If you want Baby Trump to go full diaper rash, mention an alternative to risking one’s life at the polls.
Rash was the word when Trump threatened Michigan and Nevada with losing federal funds when they took steps to make it possible for more people to vote safely in the Pandemic Election.
Oh, my, the tantrum. Bring the talcum.
Trump called it the “Great Voter Fraud scenario.”
Really? Michigan and Nevada would call it the Safe-Voting Scenario.
So do Colorado, Washington, Hawaii, Utah and Oregon, which have vote-by-mail systems in place.
Many others states are moving in that direction, or at least moving to liberalize their processes to allow more voters to participate by mail.
Set aside the fact that Trump’s blast aimed at Michigan was false. Michigan didn’t “illegally” send out mail-in ballots. It sent out applications.
(Side note: What a great advertisement for Michiganders to fill out that application. Well-played, Sir. So much accomplished in one Tweet.)
Let’s focus on the blather that brands vote by mail as ripe for fraud.
I vote by mail. Colorado has been doing it for years. In the 2016 election it found only 48 cases of fraudulent voting out of 3 million votes cast. Put that in your pipe, Mr. Partisan Schemer, and smoke it at a safe distance away from me.
Demonizing vote-by-mail (which Trump and Melania have done absentee from Florida) is just one more front in the Republican Party’s endless war on voter participation.
Texas Attorney General Ken Paxton has a serious case of posterior redness over a federal court ruling that could make it possible for all Texans to vote by mail.
U.S. District Judge Fred Biery expressed concerns about the safety of voters and said the right to vote “should not be elusively based on the whims of nature.”
Texans of all ages should be offended that their duly elected representatives would risk voters’ lives to hew to debunked concerns about mail-in ballots.
Of course, such issues have never been the Republican Party’s true concern. They have turned to any trick in the book to tamp down voting, in particular to keep marginalized people from voting.
So-called voter I.D. laws are demonstrably aimed at this very objective.
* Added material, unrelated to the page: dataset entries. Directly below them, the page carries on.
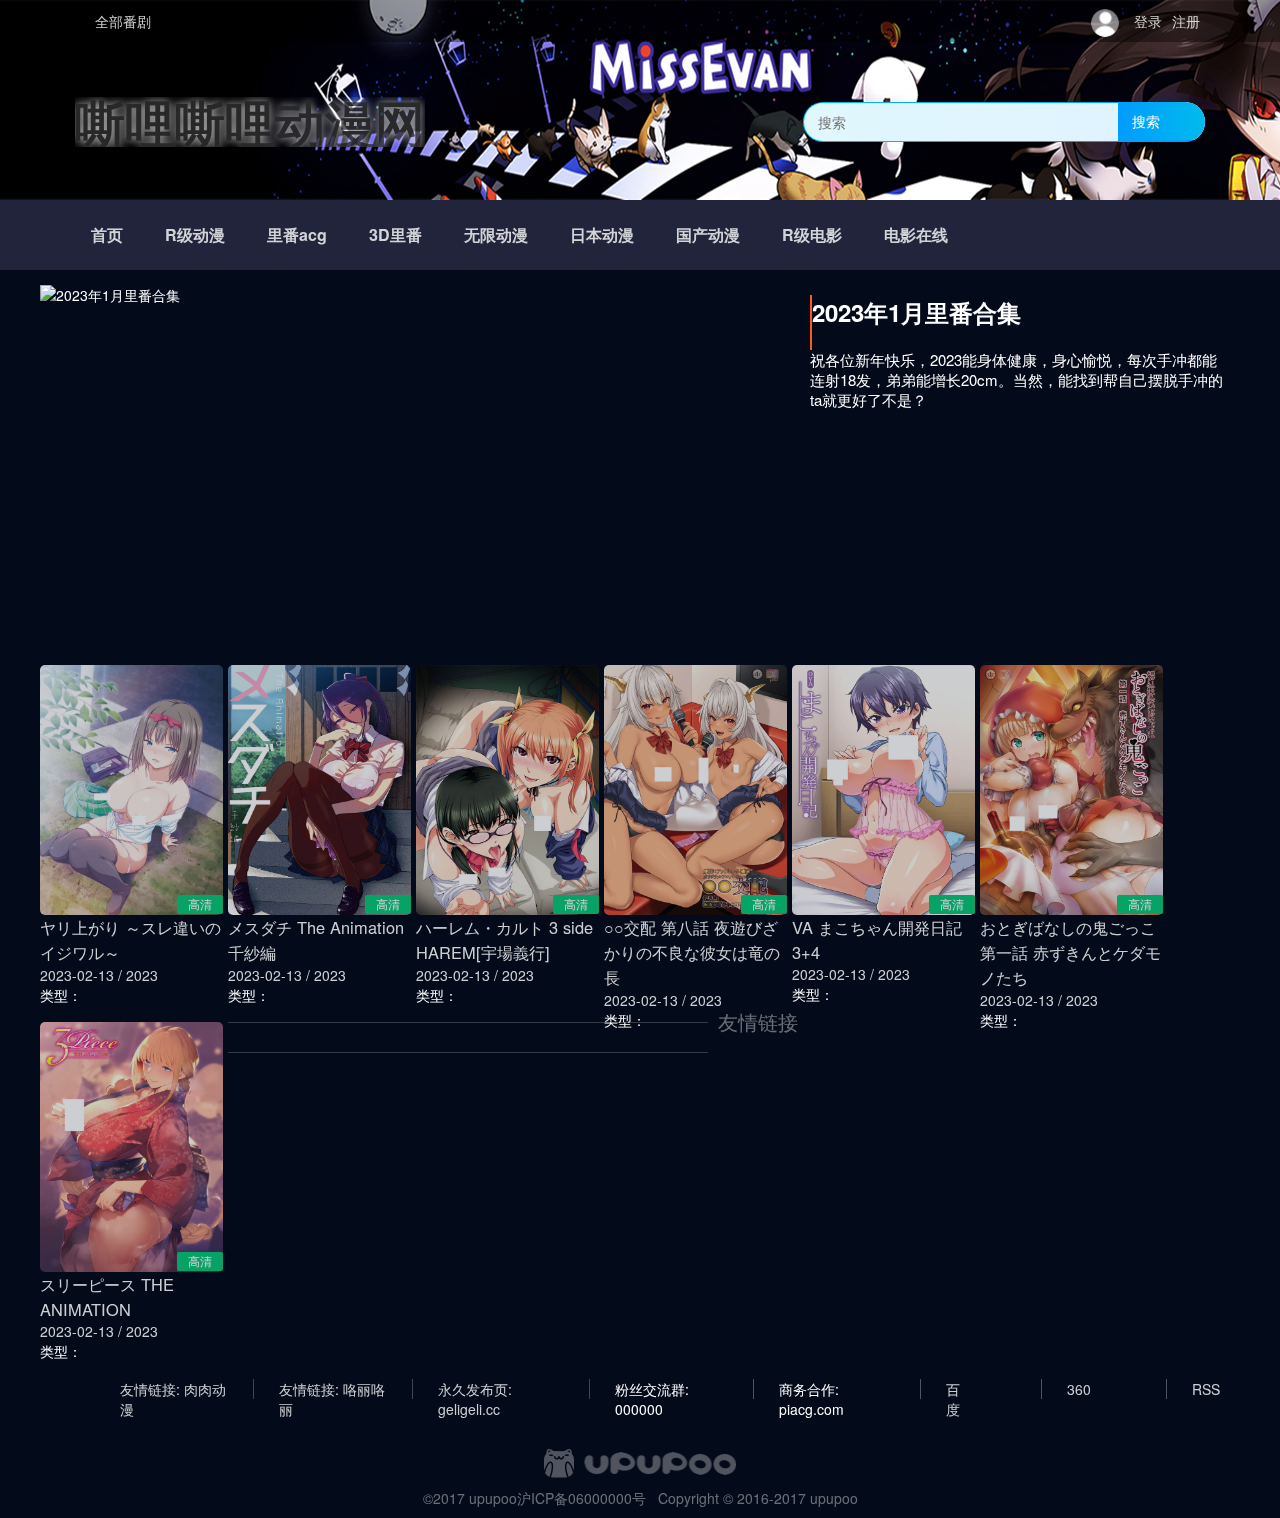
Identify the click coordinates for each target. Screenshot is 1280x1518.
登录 (1148, 21)
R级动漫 (195, 234)
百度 (953, 1389)
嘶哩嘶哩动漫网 (250, 121)
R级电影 (812, 234)
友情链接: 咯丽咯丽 (332, 1389)
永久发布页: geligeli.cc (475, 1389)
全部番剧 (123, 21)
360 (1079, 1389)
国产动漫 (708, 234)
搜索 (1146, 121)
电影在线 (916, 234)
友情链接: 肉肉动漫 (173, 1389)
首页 (107, 234)
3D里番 (395, 234)
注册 (1186, 21)
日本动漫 (602, 234)
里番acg (297, 234)
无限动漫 (496, 234)
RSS (1206, 1389)
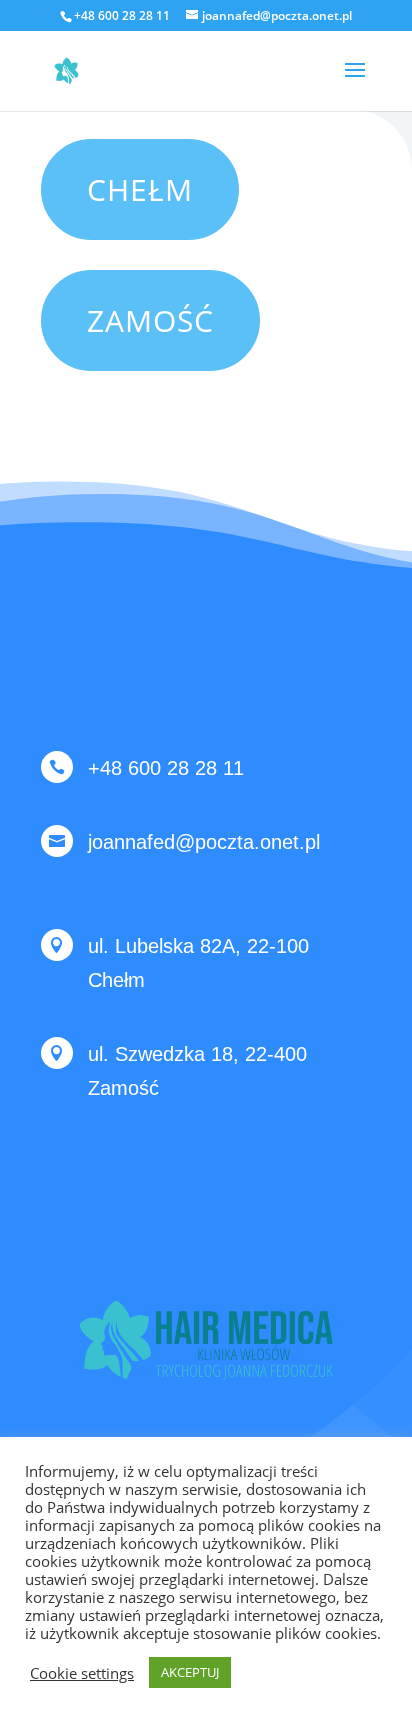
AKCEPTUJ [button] (190, 1672)
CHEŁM (140, 189)
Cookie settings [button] (82, 1673)
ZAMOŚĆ (150, 320)
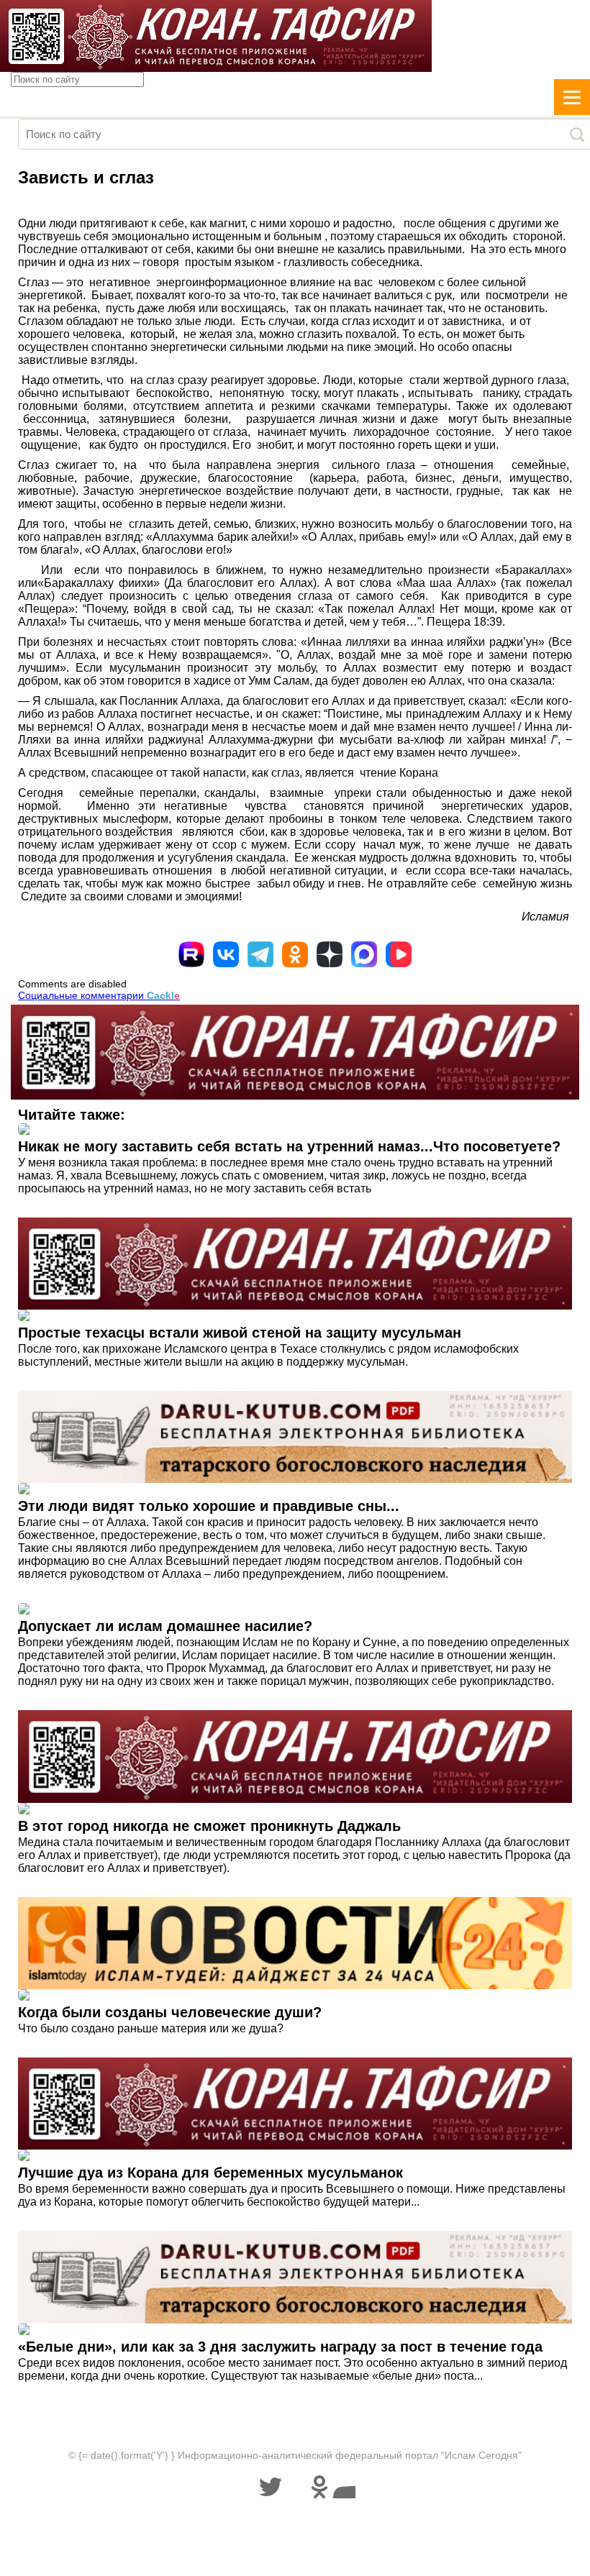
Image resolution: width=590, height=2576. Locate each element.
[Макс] (364, 954)
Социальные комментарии (99, 995)
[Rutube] (191, 954)
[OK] (295, 954)
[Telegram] (260, 954)
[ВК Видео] (399, 954)
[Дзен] (329, 954)
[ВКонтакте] (226, 954)
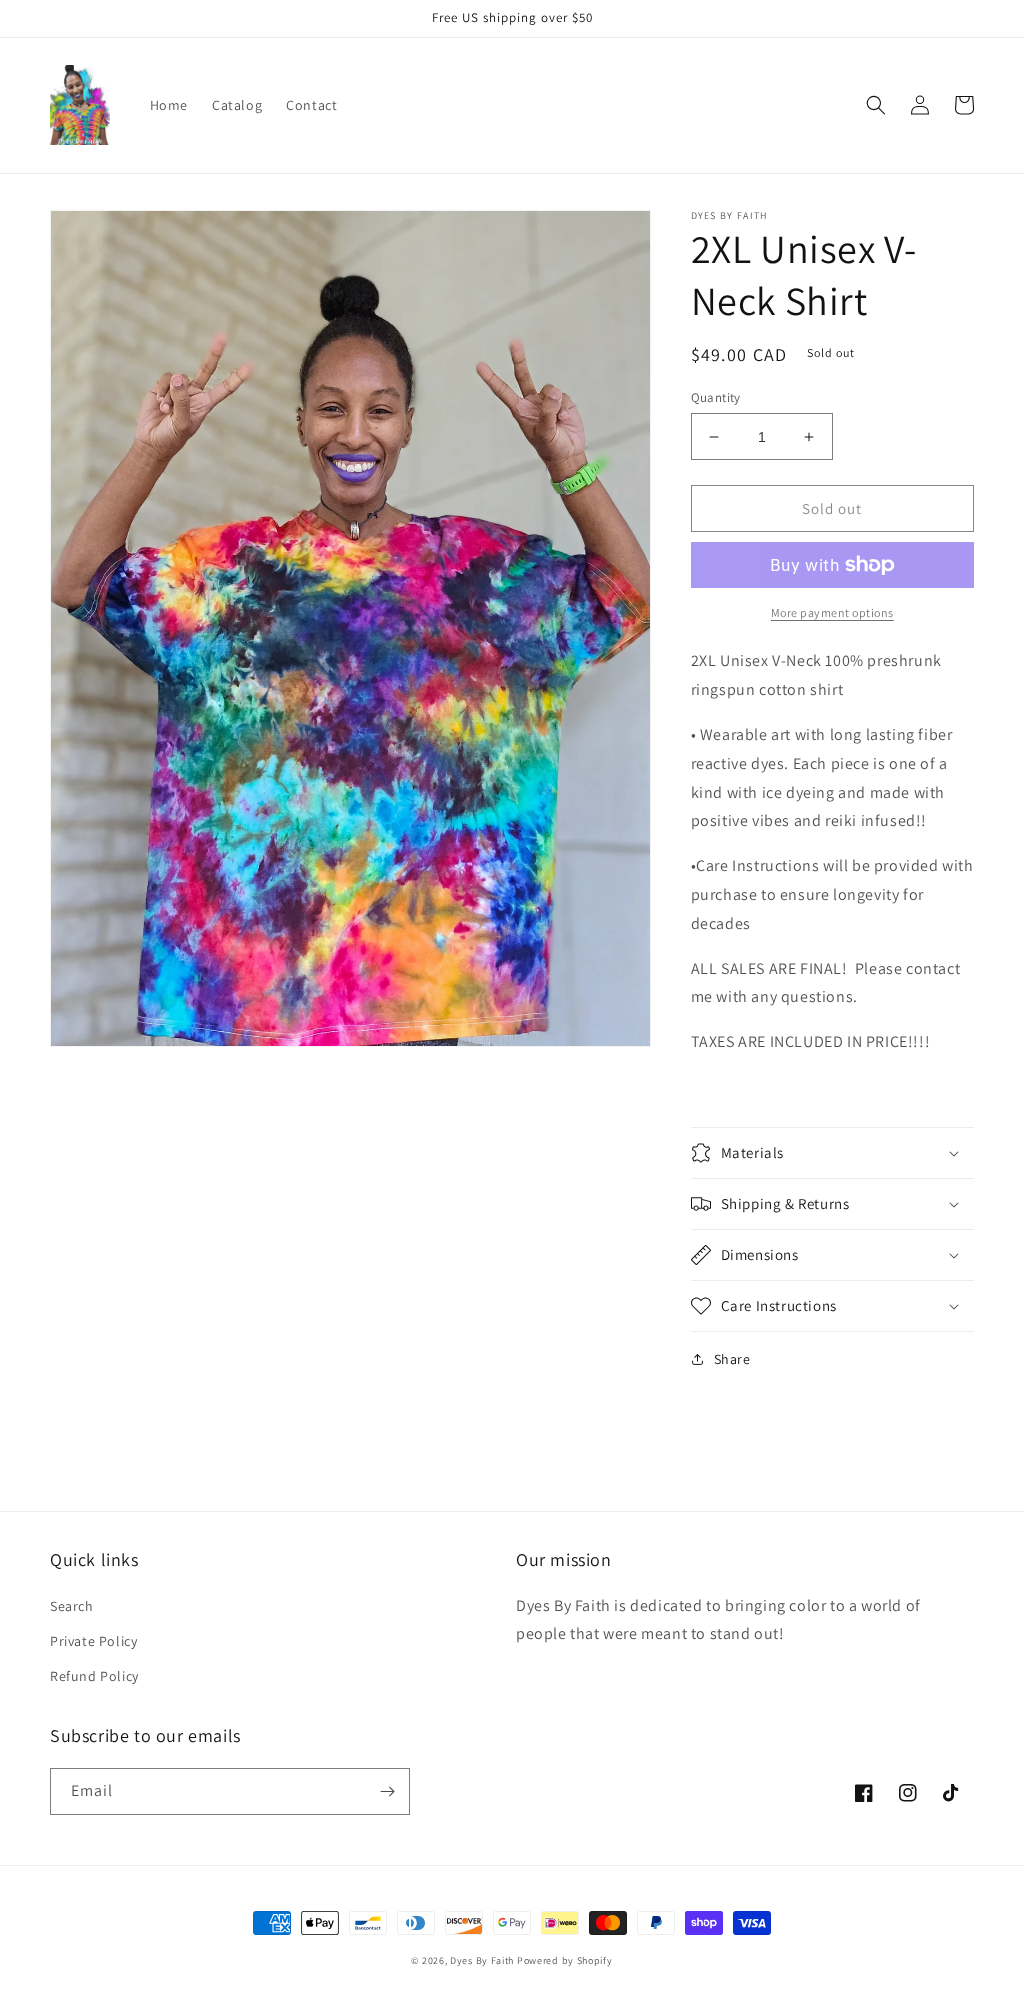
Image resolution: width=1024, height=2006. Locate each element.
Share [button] (732, 1359)
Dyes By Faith (483, 1960)
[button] (876, 105)
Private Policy (93, 1641)
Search (72, 1606)
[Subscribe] (387, 1791)
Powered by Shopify (565, 1960)
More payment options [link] (832, 612)
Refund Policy (94, 1676)
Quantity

U.S. District Judge Nelda Gonzales Ramos ruled in 2017 that Texas’ strict voter I.D. requirements discriminated against black and brown voters.
Paxton’s hind quarters grew damp about that ruling as well. The thing is, Republicans really can’t argue that their voter I.D. designs discriminate against the poor and people of color. That’s their whole objective.
Thus far, however, a Supreme Court that effectively has ceded voting rights to the states has remained true to the notion that elected officials can rig the game to their benefit, whether the matter be vote suppression or gerrymandering.
Trump has acknowledged that lower turnout is his friend, and a higher turnout may return him to his previous career of branding scams and reality TV.
Trump claimed that mail-in ballots “for some reason don’t work out for Republicans.” Again, nothing in the track record of mail-in voting that bears that out.
In 2014 Colorado elected Republican Cory Gardner to the U.S. Senate via those horrible mail-in ballots. (Because Gardner has been a dutiful rubber stamp for the immensely unpopular Trump, Colorado is likely to retire him in November, but don’t blame mail-in ballots.)
There’s no secret to all of this. Republicans know that when more people vote it benefits the Ds. When fewer people vote, it benefits the Rs.
I would love to be proven wrong and see the Rs act in ways to increase voting by people of every stripe.
However, when its power is on the line, trust the Republican Party to never err on the side of democracy.